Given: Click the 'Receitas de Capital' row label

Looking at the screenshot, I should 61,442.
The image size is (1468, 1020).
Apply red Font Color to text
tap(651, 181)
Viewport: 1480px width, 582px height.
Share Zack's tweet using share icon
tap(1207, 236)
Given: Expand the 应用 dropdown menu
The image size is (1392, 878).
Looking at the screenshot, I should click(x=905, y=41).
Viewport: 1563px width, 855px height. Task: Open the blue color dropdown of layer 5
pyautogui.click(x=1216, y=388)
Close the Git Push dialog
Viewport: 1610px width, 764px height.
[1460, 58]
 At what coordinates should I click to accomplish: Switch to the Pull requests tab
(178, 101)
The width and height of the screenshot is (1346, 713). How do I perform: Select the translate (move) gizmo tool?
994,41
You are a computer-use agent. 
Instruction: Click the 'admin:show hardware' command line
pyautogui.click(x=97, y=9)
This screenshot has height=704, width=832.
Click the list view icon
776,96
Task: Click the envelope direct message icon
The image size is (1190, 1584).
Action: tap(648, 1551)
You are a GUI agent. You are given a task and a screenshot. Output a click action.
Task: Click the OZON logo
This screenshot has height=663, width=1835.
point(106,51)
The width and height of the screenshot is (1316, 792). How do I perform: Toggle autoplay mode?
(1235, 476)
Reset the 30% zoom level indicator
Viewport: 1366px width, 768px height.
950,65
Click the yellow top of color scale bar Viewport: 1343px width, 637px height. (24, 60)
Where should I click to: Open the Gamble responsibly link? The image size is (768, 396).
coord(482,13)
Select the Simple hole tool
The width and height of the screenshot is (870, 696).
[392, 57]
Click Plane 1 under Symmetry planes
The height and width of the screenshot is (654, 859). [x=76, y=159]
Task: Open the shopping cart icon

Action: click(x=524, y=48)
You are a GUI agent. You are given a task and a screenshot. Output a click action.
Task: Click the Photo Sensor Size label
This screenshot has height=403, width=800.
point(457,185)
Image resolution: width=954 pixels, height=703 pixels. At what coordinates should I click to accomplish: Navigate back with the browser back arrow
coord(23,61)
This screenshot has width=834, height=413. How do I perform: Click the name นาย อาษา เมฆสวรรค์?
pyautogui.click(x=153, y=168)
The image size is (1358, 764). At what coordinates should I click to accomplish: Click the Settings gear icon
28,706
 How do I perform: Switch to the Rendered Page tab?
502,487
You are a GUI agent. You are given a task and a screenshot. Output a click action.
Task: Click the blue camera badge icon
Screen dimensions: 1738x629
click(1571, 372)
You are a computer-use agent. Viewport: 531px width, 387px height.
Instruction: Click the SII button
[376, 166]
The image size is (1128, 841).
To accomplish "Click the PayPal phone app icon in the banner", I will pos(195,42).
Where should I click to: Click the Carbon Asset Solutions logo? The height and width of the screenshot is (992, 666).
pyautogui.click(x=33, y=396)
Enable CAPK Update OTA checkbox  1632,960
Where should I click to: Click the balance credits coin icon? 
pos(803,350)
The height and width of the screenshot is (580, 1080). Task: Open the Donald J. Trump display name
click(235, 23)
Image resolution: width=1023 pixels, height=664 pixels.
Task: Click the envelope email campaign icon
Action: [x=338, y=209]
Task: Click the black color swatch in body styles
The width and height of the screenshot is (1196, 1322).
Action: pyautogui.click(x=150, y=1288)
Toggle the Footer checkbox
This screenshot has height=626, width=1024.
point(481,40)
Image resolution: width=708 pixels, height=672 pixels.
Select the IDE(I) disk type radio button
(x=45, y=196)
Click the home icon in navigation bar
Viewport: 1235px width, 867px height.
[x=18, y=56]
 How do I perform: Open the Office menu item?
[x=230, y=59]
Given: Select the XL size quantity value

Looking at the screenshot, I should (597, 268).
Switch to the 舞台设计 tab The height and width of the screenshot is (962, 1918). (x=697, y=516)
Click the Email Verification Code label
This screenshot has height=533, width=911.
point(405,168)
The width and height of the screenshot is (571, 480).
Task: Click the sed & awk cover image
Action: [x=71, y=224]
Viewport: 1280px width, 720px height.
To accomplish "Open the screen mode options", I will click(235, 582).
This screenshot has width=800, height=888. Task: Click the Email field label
= = =
Work to complete: Everything above from the line containing "Task: Click the blue camera badge icon" down to the line containing "Task: Click the black" is to be transcribed exactly, with both of those lines included and nothing else added.

Reply:
Task: Click the blue camera badge icon
Screen dimensions: 1738x629
click(1571, 372)
You are a computer-use agent. Viewport: 531px width, 387px height.
Instruction: Click the SII button
[376, 166]
The image size is (1128, 841).
To accomplish "Click the PayPal phone app icon in the banner", I will pos(195,42).
Where should I click to: Click the Carbon Asset Solutions logo? The height and width of the screenshot is (992, 666).
pyautogui.click(x=33, y=396)
Enable CAPK Update OTA checkbox  1632,960
Where should I click to: Click the balance credits coin icon? 
pos(803,350)
The height and width of the screenshot is (580, 1080). Task: Open the Donald J. Trump display name
click(235, 23)
Image resolution: width=1023 pixels, height=664 pixels.
Task: Click the envelope email campaign icon
Action: [x=338, y=209]
Task: Click the black color swatch in body styles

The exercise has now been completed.